_Data_:
⁂

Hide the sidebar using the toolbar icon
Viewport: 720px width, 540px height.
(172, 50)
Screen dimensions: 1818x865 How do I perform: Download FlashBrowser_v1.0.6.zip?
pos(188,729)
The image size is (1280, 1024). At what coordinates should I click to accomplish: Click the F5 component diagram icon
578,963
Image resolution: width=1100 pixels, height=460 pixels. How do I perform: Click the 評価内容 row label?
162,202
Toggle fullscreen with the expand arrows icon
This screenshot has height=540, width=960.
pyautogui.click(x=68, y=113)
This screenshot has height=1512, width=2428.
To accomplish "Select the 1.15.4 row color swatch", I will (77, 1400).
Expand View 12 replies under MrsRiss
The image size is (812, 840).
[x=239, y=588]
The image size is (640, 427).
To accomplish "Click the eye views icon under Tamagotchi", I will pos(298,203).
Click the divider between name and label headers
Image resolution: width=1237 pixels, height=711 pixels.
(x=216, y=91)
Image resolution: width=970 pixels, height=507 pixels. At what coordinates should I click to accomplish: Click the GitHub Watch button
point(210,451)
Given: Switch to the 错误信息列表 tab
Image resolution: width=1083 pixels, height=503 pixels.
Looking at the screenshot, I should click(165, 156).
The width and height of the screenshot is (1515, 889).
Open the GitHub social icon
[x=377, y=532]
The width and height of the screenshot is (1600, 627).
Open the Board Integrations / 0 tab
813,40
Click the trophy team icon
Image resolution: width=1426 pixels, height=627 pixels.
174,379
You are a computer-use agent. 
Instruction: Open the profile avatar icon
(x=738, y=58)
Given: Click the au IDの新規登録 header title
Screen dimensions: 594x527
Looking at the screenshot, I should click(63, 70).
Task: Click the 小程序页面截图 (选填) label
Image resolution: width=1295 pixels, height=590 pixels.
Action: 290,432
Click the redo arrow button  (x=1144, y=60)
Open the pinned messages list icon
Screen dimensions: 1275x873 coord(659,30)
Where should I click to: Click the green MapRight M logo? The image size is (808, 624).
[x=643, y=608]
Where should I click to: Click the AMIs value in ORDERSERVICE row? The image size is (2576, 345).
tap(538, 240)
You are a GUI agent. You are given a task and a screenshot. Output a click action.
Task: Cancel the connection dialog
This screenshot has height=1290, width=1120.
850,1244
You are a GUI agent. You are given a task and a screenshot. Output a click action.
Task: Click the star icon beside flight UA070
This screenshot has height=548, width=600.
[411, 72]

⁂

In the records, take the part that opens with the line containing "This screenshot has height=1512, width=2428." and closes with the line containing "[x=643, y=608]", and change "icon" to "symbol" throughout it. Give back only those lines, with nothing else altered.

This screenshot has height=1512, width=2428.
To accomplish "Select the 1.15.4 row color swatch", I will (77, 1400).
Expand View 12 replies under MrsRiss
The image size is (812, 840).
[x=239, y=588]
The image size is (640, 427).
To accomplish "Click the eye views symbol under Tamagotchi", I will pos(298,203).
Click the divider between name and label headers
Image resolution: width=1237 pixels, height=711 pixels.
(x=216, y=91)
Image resolution: width=970 pixels, height=507 pixels. At what coordinates should I click to accomplish: Click the GitHub Watch button
point(210,451)
Given: Switch to the 错误信息列表 tab
Image resolution: width=1083 pixels, height=503 pixels.
Looking at the screenshot, I should click(165, 156).
The width and height of the screenshot is (1515, 889).
Open the GitHub social symbol
[x=377, y=532]
The width and height of the screenshot is (1600, 627).
Open the Board Integrations / 0 tab
813,40
Click the trophy team symbol
Image resolution: width=1426 pixels, height=627 pixels.
174,379
You are a computer-use agent. 
Instruction: Open the profile avatar symbol
(x=738, y=58)
Given: Click the au IDの新規登録 header title
Screen dimensions: 594x527
Looking at the screenshot, I should click(63, 70).
Task: Click the 小程序页面截图 (选填) label
Image resolution: width=1295 pixels, height=590 pixels.
Action: 290,432
Click the redo arrow button  (x=1144, y=60)
Open the pinned messages list symbol
Screen dimensions: 1275x873 coord(659,30)
Where should I click to: Click the green MapRight M logo? The image size is (808, 624).
[x=643, y=608]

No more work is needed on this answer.